This post requires a basic understanding of prime numbers. In case you are not familiar with them, please go ahead and watch the video below:
Random Co-Prime Integers
Alright, on our journey to investigate quantum algorithms[1] like Shor’s Period Finding et al. sooner or later we will come upon the subject of so called co-prime integers. Of particular interest for us is the question about the likelihood of two random integers being co-prime. Let us mold this interest of ours into crisp mathematics:
$$\begin{equation} \text{co-prime}(x,y)\iff\text{gcd}(x,y)=1\label{EQ:P1} \end{equation}$$where $x,y∈\mathbb{Z}$ and $\text{gcd}(x,y)$ is the greatest common divisor, which can be calculated efficiently using the Euclidean algorithm. Well this is actually pretty straight forward, but what about the probability of two random integers being co-prime?

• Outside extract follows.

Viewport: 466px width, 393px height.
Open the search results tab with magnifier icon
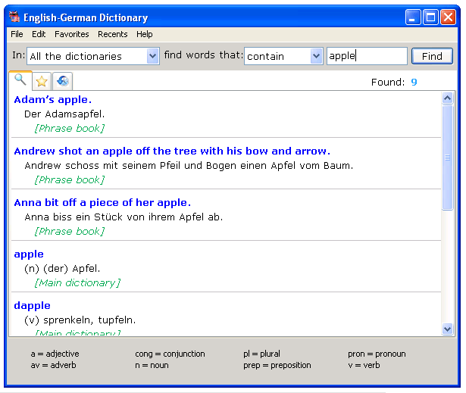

$$\begin{equation} \forall{x,y}\in\mathbb{Z}:\Pr{\{\text{co−prime}(x,y)\}}=\,?\label{EQ:P2} \end{equation}$$Well, what could the value of $\eqref{EQ:P2}$ be? The probability of $x$ and $y$ not being divisible by $2$ is $3/4$, by $3$ is $8/9$, by $5$ is $24/25$ and so on. So the total probability that two random integers do not share prime factors is then:
$$\begin{equation}\prod_{p\;\in\;\mathbb{P}}(1-1/p^2) =1\Bigg/\prod_{p\;\in\;\mathbb{P}}{\bigg(1-\frac{1}{1/p^2}\bigg)}\\ =\zeta(2)=6\times\pi^{-2}\approx{60.79\%}\label{EQ:P3}\end{equation}$$You can look up the proof yourself, but once having accepted this relation let us try to visualized it:
As you can see, I have plotted three sample populations against each other, and the mean of $60.82\%$ is consistent with the calculated probability of $60.79\%$. Another aspect the plot reveals is the fact, that the standard deviation of $1.63\%$ is sitting quite tightly around the mean.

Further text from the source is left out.